I have to agree with Tobias here. The medium ain't the message. Apart
from
being an over quoted McLuhan soundbite, this statement has lost its
relevance. We live in a time of post-medium art. As Tobias correctly
points
out, the medium was the message for high modernism, which privileged
form
over content and specifity of the medium. post-medium art began with
Dada
(Duchamp in particular) and, like it or not, determines the artistic
milieu
in which we work today, a milieu which moves context into the centre
of the
work.
The Russian and Italian Futurists experimented with many of these
tropes:
one word column poems, destruction of syntax, transrational language
(Zaum).
wild typography, etc. mainly because they believed that new meanings
could
be expressed by altering the form of language. This belief came from
the
idea that language gets in the way of thought, that thought exists
independently of language, and that if language could be simply
altered new
ways of thinking would emerge.
The theories of Saussure had a great impact on this way of thinking and
moved some of the Russian Futurists (Jakobson in particular) into a
different direction, out of which, via the Prague School of
linguistics,
Structuralism eventually emerged. Language is seen in structuralism as
a
network of differences. It is the relations between words and not the
words
themselves that are important. But some thinkers were not satisfied
with the
apparently easy solutions offered by Structuralism. Post-Structuralism
delved into the deeper problems of language and moved the analysis of
these
problems more towards philosophy.
The only post-structuralist thinker to radically break with the
academic
form of writing was Jacques Derrida. One of Derrida's main contentions
is
that the totality of thinking cannot be expressed in one language
alone,
that absolutely transparent translation between different languages is
not
possible. Derrida's writing consists of word play, puns, and allusions,
words with double meanings/ double translations. It is, in a sense,
art, or
poetic language. But at the same time it adequately and exhaustively
describes what it does, in the moment of its performance, with great
rigour.
Derrida's (and Derridean - deconstructive) writing, far from being
obscure,
is often more concise and precise in its use of language and concepts.
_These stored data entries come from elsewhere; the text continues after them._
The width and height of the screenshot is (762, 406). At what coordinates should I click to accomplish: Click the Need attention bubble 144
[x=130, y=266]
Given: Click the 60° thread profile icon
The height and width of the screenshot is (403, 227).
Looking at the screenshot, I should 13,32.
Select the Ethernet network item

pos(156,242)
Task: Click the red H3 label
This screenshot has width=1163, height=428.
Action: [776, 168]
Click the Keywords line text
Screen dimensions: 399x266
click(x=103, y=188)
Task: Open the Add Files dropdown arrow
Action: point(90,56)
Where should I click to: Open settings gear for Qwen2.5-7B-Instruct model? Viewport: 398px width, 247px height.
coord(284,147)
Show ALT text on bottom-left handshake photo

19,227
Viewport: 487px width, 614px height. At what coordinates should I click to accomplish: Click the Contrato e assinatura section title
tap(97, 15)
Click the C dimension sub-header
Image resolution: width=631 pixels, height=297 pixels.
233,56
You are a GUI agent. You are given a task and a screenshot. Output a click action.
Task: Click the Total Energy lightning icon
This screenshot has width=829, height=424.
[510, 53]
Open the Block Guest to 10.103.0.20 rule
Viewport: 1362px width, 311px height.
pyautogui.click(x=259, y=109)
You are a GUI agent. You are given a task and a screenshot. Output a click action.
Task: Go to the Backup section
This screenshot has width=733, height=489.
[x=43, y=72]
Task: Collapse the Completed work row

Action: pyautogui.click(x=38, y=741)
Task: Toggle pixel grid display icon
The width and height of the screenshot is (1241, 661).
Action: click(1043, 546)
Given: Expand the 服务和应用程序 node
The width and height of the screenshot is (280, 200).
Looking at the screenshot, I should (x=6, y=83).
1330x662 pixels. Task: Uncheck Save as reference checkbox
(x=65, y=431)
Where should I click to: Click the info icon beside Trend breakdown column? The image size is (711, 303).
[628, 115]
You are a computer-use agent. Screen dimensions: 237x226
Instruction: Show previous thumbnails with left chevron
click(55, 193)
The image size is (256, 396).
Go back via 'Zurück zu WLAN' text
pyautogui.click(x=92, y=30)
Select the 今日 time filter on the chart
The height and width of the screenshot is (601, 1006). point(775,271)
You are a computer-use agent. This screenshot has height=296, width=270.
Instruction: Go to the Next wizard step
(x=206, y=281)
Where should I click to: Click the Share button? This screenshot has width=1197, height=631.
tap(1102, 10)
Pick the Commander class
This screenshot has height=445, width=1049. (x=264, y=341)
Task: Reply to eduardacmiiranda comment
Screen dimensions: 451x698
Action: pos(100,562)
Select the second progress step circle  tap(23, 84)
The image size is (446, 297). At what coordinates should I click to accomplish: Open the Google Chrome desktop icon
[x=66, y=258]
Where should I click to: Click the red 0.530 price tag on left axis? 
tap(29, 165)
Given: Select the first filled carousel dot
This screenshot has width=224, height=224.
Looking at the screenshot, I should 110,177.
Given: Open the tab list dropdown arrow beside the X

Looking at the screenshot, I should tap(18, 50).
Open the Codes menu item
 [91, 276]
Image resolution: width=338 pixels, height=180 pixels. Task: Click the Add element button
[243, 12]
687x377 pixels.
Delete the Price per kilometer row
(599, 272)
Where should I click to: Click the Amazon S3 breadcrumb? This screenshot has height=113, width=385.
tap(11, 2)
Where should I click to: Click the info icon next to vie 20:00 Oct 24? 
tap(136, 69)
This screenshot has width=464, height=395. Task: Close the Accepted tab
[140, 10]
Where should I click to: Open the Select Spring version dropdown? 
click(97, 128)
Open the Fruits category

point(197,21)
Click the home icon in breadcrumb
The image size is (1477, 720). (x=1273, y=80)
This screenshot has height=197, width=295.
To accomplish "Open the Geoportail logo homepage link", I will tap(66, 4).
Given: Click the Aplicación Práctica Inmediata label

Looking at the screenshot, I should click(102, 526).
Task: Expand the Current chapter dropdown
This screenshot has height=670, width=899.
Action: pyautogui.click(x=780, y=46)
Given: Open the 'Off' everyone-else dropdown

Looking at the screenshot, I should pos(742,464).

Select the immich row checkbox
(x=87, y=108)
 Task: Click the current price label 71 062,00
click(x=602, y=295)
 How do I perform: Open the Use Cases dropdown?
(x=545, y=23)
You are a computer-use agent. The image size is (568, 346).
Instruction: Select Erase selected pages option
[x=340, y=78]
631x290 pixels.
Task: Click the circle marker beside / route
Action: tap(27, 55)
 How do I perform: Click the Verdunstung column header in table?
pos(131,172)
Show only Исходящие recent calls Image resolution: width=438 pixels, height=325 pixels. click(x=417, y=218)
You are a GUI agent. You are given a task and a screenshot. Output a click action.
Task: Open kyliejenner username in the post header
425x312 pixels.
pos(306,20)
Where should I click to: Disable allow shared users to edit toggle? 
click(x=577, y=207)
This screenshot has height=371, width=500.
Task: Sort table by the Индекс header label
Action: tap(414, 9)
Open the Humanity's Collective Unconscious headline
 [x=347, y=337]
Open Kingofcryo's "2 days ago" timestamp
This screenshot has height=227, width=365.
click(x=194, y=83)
For some, however, this writing falls short because it does not offer
conclusions, or, on the other hand it always offers the same
conclusion.
After all that, texts are always written with a particular reader in
mind.
Generally a Masters thesis which is expected to present a strong and
unique
argument in view of a distinct problem, is written for a reader who's
reading of it will conform to standard academic (not to mention Anglo
Analytic tradition) practice.
The use of computer code in an essay could function in a number of
ways: it
could be read by a reader who is totally unfamiliar with the script, in
which case it would function as an obscurantist mystification or
fashionable
typographic designer ploy; it could be read by a fellow coder familiar
with
the particular script who would judge it according to its "elegance,"
its
adequacy to its task and its economy; or it could be read by someone
who
understands it for exactly what it is: a distillation of binary and
formal
logic which has dominated Western thinking for thousands of years.
In short, a thesis is a place where meaning should not be ambiguous.
Strategies which resist signification and express a multiplicity of
chaotic
streams of thought make marking such work extremely difficult (not to
mention irritating). I would bear this in mind.
best,
ian
tobias c. van Veenwrote:
dear G,
if the medium is truly the message, then we have to break out of
standardized
academic writing. and if this means writing without capitals,
writing one
word
sentences, writing some
of it computer code, in java script, then so be it.
Which, ironically or quite seriously, repeats the same form as the
historical avant-garde: that different forms express different
meanings, and
that breaking with form forges or expresses new meaning. This is the
key
tenet of what some have pegged "modernism," which in its strict
narrowness
rarely questions the underlying form of expression (although
avant-garde
movements that prefigured "high modernism" _did_, such as DADA).
In any case, is the structure of your box-breaking a repetition or a
resampling? A rather individuated experience of breaking boundary,
common to
all Master's students writing theses, perhaps? Which would render its
language games less precious and more general than we suppose?
i highly recommend 'more brilliant than the sun.' kodwo does this
really
well...
While remaining intelligible and writing with capitals, mind you, in
an
aphoristic fashion sampled not only from record labels but Deleuze and
Nietzsche, Sun Ra and George Clinton, the whole of AfroFuturism,
which he
rewrites in the process.
New form or new sample?
What's the difference, chuck?
cheers,
tobias
ps. Currently in the last rewrite myself.